The Internet didn’t help much with all the distrust in over-diagnosis and over-treatment. It also didn’t help I was moved from my beloved Manhattan to the bucolic Hudson Valley. I needed time to adjust just in time for menopause. So the long and the short of it, I didn’t get a mammogram again for five years, during which time I did have this lump, but since it was so close to the hamartoma, I was not alarmed. That is, until a lymph node under my right arm got involved. I knew as soon as I went to my primary care physician, who is also a personal friend, I would be sent down the rabbit-hole of diagnostic tests. I was right.
The pathology report confirmed locally advance invasive ductal carcinoma, right axillary lymph node: metastatic ductal carcinoma. Damn, shit just got real. It could be Stage IV breast cancer, no cure, which would mean I’d be fighting this beast for the rest of my life. Off to an oncologist, and a PET CT to determine if it had spread to any other organs, but because of all he already knew, neoadjuvant chemotherapy was scheduled even before the scan.
The scan showed this beast had not spread beyond that one lymph node: no evidence of metastasis to bone or solid organs. This was excellent news. This gave me a solid chance of a cure. I was scheduled for AC → T, which meant four dose dense treatments of two powerful stalwarts of chemo - Adriamycin and Cytoxan - both in use for almost as long as I have been alive, followed by four dose dense treatments of Taxol, for which clinical trials began in 1984.
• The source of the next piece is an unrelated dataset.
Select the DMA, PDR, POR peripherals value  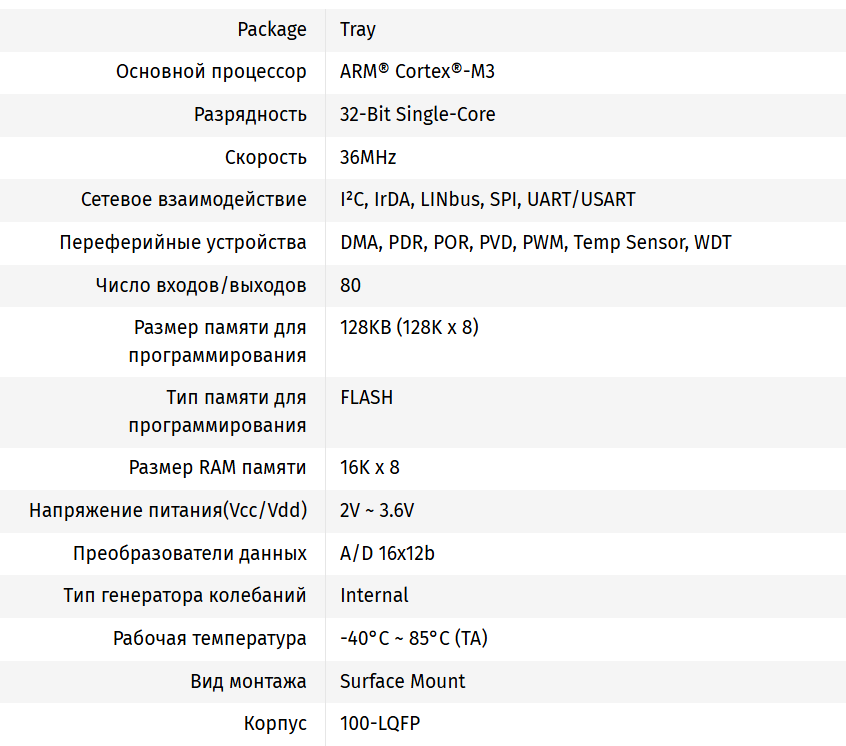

Before my fourth treatment of AC, just this week, Dr. Andrade, my medical oncologist, announced that progress has been “Excellent!” and that I was grabbing a Stage II breast cancer by the horns. I must say there is nothing like some good news to make the side-effects easier to take.
As my husband Tom said, “If they make this any easier on you it’s going to start to be fun. Then everyone’s going to want to do it!” That gets a big laugh from all the angels on my medical/surgical team.